SET EXERCISE:
Count the lines below that contain the string "sidebar", and reply with the number alone.

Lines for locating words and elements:
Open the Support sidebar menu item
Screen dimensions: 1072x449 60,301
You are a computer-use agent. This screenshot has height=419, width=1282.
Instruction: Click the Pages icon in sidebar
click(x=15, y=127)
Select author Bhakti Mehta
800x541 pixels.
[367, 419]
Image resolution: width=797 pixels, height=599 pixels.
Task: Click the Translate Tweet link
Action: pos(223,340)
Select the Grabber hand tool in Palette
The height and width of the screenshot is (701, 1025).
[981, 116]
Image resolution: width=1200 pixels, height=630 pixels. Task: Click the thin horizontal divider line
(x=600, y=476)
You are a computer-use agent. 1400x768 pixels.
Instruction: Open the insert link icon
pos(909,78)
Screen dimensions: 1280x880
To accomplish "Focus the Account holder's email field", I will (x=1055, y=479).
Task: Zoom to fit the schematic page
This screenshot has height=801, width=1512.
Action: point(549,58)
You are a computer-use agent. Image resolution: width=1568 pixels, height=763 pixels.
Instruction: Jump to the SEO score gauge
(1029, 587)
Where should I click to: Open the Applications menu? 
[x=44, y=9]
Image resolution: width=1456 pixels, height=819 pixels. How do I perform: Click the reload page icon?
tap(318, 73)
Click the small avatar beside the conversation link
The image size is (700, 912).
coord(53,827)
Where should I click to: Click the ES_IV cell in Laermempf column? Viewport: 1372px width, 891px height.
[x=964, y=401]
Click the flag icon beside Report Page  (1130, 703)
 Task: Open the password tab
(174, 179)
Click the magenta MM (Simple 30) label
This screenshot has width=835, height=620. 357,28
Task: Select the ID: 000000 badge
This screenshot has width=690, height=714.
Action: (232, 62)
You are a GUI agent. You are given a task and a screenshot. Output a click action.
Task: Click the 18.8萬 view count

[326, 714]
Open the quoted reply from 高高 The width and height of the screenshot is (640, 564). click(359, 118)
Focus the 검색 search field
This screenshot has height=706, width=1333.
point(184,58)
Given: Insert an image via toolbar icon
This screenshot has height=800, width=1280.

EXERCISE OUTPUT:
2